Publication Date

8-1-2023

Journal

Kidney Medicine

DOI

10.1016/j.xkme.2023.100678

PMID

37455793

PMCID

PMC10344940

PubMedCentral® Posted Date

5-25-2023

PubMedCentral® Full Text Version

Post-print

Published Open-Access

yes

Keywords

peritoneal dialysis, dialysis modality, cost comparison, economic analysis, injectable drug, private insurance

Abstract

RATIONALE AND OBJECTIVE: Recent initiatives aim to improve patient satisfaction and autonomy by increasing the use of peritoneal dialysis (PD) in the United States. However, limited knowledge is available about the costs of different dialysis modalities, particularly those incurred by private insurers. In this study, we compared the costs of injectable dialysis drugs (and their oral equivalents) paid by insurers between privately insured patients receiving hemodialysis and PD.

STUDY DESIGN: A retrospective cohort study.

SETTING AND PARTICIPANTS: From a private insurance claims database, we identified patients who started receiving PD or in-center hemodialysis between January 1, 2017, and December 31, 2020.

EXPOSURE: Patients started receiving PD.

OUTCOMES: Average annual injectable drug and aggregate expenditures and expenditure subcategories.

ANALYTICAL APPROACH: Patients who started receiving PD were propensity matched to similar patients who started receiving hemodialysis based on the year of dialysis initiation, patient demographics, health, geography, and comorbidities. Cost ratios (CRs) were estimated from generalized linear models.

RESULTS: We matched 284 privately insured patients who started receiving PD 1:1 with patients started receiving in-center hemodialysis. The average annual injectable drug expenditures for hemodialysis were 2-fold higher (CR: 1.99; 95% CI, 1.62-2.44) than that for PD. Compared those receiving PD, patients receiving hemodialysis incurred significantly lower nondrug dialysis-related expenditures (0.85; 95% CI, 0.76-0.94). The average annual expenditures for non-dialysis-dependent outpatient services were significantly higher among patients who underwent in-center hemodialysis (CR: 1.44; 95% CI, 1.10-1.90). Although aggregate and inpatient hospitalization expenditures were higher for in-center hemodialysis, these differences did not reach statistical significance.

LIMITATIONS: Small sample sizes may have restricted our ability to identify differences in some cost categories.

CONCLUSIONS: Compared with privately insured patients who started receiving PD, patients starting in-center hemodialysis incurred higher expenditures for injectable dialysis drugs, whereas differences in other expenditure categories varied.

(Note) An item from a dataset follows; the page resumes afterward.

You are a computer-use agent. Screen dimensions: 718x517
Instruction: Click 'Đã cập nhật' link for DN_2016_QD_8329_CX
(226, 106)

Recent increases in the use of PD may lead to reductions in injectable dialysis drug costs among privately insured patients.

PLAIN LANGUAGE SUMMARY: Recent initiatives aim to improve patient satisfaction and autonomy by increasing the use of peritoneal dialysis (PD) in the United States. However, limited knowledge is available about the costs of different dialysis modalities, particularly those incurred by private insurers. In this study, we compared the costs of injectable dialysis drugs (and their oral equivalents) provided by insurers between privately insured patients receiving hemodialysis and PD. We found that the average annual injectable drug expenditures for hemodialysis were 2.0-fold higher compared with those for PD. These findings suggest that the recent increase in the use of PD may lead to reductions in injectable dialysis drug costs among privately insured patients.